The Health and Human Services Board on Monday voted to approve starting the process of refilling Powers’s position, with board members saying they were sad to see her go.
Door County Medical Center Chief Medical Officer Dr. James Heise, who sits on the board as a community member, said he’ll miss working with Powers.
“We got to know each other well when we started doing the Facebook lives (broadcasts of Covid-19 community conversations), and I have never seen someone so stalwart and really being able to put up with a lot of nonsense that was going on,” Heise said. “Politics is not an easy thing to be involved in. Boy, she managed to get through that with — I don’t know how. I learned so much being around her.”

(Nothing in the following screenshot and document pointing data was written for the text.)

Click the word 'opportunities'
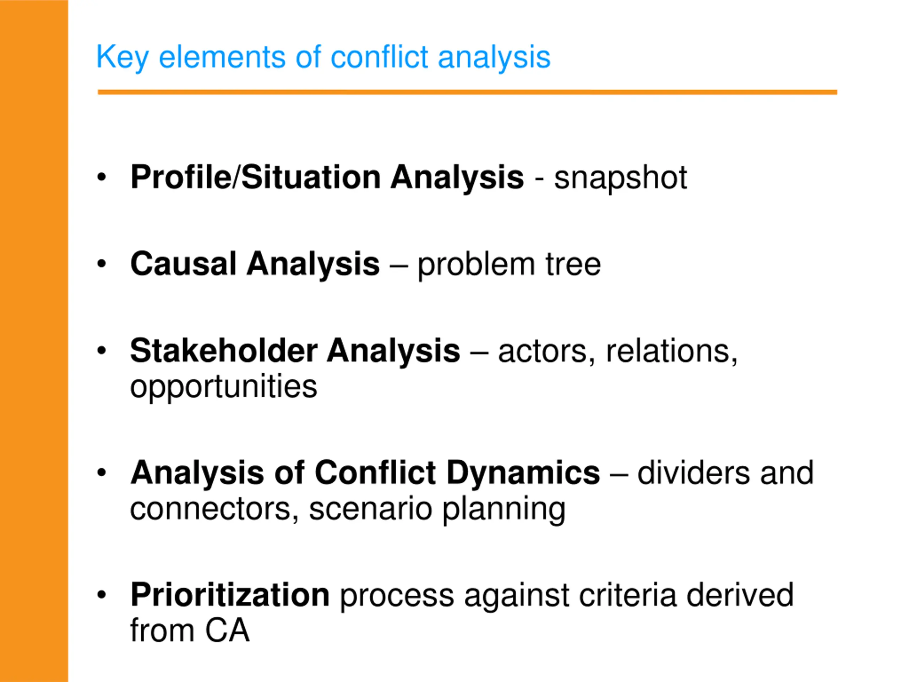This screenshot has height=682, width=909. [x=224, y=387]
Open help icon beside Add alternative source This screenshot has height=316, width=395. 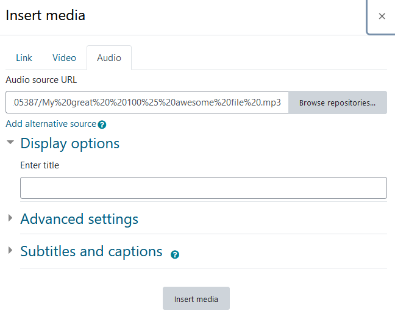[x=102, y=124]
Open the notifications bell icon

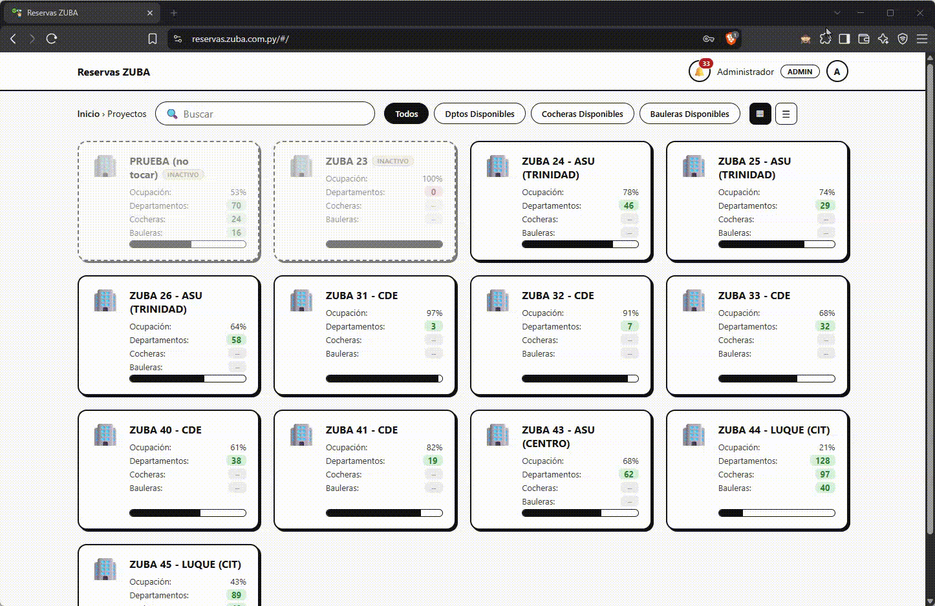click(x=700, y=72)
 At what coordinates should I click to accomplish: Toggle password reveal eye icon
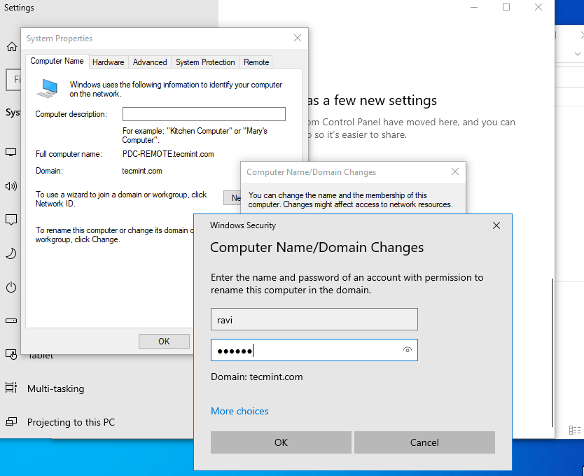407,350
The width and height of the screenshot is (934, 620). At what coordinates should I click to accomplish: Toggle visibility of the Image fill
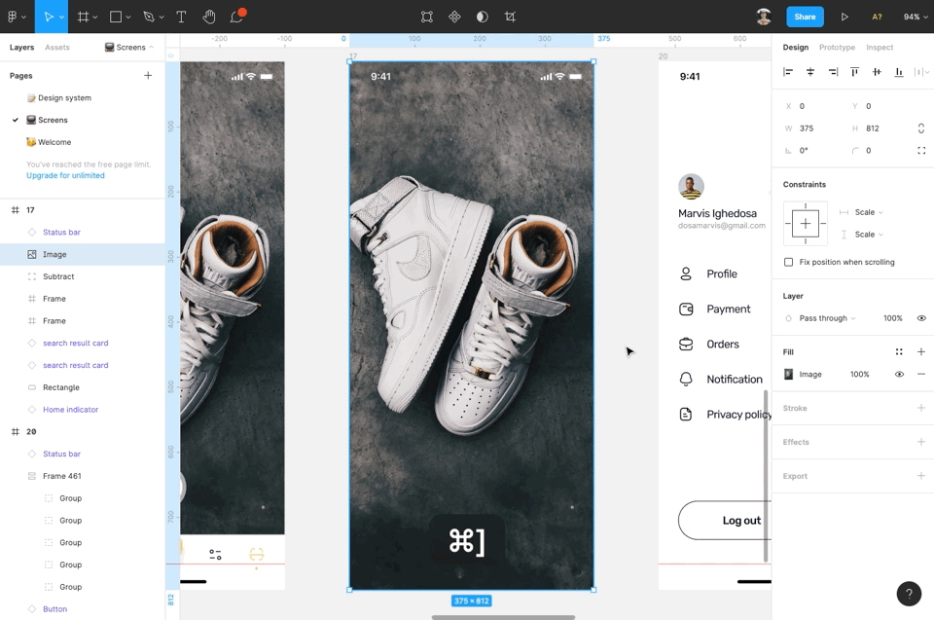[x=899, y=374]
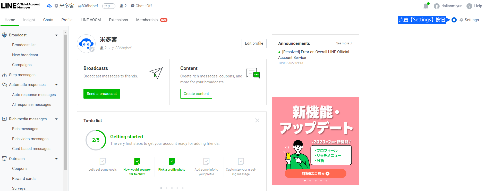Click the notification bell icon
This screenshot has height=191, width=485.
[426, 6]
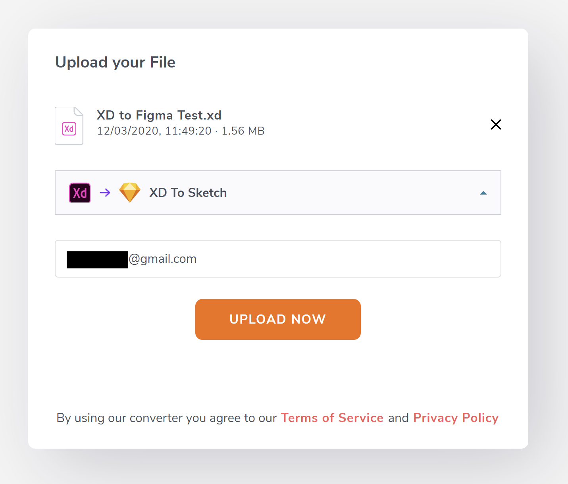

County Supervisor and board member Vinni Chomeau said she appreciated Powers’s kindness, humility and helpfulness throughout the pandemic.
Powers said she thinks a Public Health staff member might apply for the position. She and county Health and Human Services Director Joe Krebsbach noted that hiring in the nursing and public health areas is difficult right now.
County Supervisor Megan Lundahl, the board’s chair, said she hopes that if another pandemic or similar event arises, the new Public Health officer “will be treated with the respect that the position deserves.”